Saturday, 7 November 2009

Although blogging is somewhat difficult at the moment, I really cannot resist a belated comment on the EU presidency charade, and in particular the Guardianreport.

It notes that, while the "ideal appointment" has been suggested as "someone who could stop the traffic in Beijing", with the emergence of the Belgian prime minister, Herman Van Rompuy, as frontrunner, "Europe" may find itself contemplating a president who can barely stop traffic in Brussels.

Actually, it is par for the course. With the EU, contentious agreements are always reached on the basis of the lower common denominator. None of the big boys, especially France and Germany, could put up a president, as that would upset the others, so the candidate had to be one of the "dwarf" states.

Then, it had to be someone trustworthy, and they don't get better than Belgium or Luxembourg ... and it looks as if it going to be Belgium.
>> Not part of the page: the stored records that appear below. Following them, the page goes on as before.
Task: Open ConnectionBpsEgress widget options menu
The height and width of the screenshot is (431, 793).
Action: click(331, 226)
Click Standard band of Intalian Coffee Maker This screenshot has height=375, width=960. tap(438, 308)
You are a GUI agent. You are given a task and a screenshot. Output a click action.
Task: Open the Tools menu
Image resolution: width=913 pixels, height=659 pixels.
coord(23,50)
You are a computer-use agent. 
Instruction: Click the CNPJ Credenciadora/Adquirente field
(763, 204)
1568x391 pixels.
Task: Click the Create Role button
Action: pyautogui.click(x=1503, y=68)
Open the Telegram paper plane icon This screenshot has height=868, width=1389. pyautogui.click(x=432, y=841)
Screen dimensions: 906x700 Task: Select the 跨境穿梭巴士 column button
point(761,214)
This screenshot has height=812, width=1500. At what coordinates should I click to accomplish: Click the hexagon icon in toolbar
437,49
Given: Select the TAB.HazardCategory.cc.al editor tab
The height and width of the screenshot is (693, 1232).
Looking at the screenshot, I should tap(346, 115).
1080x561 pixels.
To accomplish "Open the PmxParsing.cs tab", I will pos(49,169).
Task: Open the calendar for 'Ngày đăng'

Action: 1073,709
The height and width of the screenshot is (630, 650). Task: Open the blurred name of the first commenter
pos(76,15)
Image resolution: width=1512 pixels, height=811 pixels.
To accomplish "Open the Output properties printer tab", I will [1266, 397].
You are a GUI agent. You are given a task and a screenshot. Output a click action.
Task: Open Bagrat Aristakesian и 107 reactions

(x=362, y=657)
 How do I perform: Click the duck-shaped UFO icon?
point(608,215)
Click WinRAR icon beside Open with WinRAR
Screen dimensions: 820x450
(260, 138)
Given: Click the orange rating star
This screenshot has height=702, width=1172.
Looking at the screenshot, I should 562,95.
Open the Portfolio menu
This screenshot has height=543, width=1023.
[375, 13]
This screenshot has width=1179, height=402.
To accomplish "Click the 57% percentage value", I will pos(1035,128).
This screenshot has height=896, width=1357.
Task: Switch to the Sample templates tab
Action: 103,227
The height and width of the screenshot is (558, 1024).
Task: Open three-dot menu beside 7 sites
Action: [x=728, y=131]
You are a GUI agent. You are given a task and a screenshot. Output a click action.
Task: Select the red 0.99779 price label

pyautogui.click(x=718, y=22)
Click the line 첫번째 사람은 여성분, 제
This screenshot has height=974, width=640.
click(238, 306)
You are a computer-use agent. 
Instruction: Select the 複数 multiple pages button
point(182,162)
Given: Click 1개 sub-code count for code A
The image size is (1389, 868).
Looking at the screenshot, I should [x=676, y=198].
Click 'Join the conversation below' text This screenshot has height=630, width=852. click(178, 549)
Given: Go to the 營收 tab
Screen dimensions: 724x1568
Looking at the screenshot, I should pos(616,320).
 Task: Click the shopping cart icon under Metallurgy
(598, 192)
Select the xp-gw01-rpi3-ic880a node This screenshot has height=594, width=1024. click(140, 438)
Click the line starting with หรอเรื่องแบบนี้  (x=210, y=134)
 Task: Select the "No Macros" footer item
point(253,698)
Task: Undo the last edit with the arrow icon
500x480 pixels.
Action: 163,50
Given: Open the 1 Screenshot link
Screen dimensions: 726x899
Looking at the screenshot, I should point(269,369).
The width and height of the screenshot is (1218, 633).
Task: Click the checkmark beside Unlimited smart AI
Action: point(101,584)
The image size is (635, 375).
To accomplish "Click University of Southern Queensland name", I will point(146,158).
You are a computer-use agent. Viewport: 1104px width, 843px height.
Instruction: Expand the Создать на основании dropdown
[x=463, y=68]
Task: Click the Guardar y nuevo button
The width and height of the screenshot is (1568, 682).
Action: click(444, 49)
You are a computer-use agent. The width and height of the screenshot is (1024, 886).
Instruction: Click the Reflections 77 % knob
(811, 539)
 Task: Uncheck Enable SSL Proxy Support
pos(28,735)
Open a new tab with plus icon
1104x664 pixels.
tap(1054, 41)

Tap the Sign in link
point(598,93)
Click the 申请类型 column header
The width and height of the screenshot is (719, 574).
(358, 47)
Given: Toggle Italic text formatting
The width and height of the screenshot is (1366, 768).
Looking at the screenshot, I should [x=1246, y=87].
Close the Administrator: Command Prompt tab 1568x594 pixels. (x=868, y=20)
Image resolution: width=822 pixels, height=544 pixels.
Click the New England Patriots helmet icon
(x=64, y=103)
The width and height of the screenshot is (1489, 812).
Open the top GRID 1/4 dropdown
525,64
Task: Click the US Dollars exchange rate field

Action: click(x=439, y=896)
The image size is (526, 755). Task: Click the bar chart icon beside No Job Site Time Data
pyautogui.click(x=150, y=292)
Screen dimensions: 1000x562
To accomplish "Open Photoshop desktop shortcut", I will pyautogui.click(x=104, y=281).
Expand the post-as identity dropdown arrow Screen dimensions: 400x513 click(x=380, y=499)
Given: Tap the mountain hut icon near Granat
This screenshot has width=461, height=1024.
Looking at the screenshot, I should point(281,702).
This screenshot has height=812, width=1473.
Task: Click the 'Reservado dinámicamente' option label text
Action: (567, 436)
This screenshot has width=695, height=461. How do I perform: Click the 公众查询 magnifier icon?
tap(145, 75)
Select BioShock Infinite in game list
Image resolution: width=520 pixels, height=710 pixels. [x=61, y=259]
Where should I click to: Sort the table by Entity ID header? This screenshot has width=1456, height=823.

Actually, it is going to be very difficult to take Emperor Rompuy seriously, which is perhaps the intention. Behind the scenes, there is a major institutional conflict going on between the European Council and the Commission, for leadership of the EU.

When you think about it, we will have two presidents, one of the European Council and one of the Commission. They can't both be top dog, and a powerful, high-profile figure for the European Council would definitely discomfort the Commission. The choice of a "somewhat anonymous, grey-haired bureaucrat", therefore, definitely puts the Commission in the ascendency.

However, while this man is supposedly the 11-8 favourite, the bartering is no no means over, and yet another figure could emerge. But the process really does prove the point about the anti-democratic credentials of the EU. Only the "colleagues" could pick as their leader a Belgium politician that almost certainly no one would vote for, including the Belgians.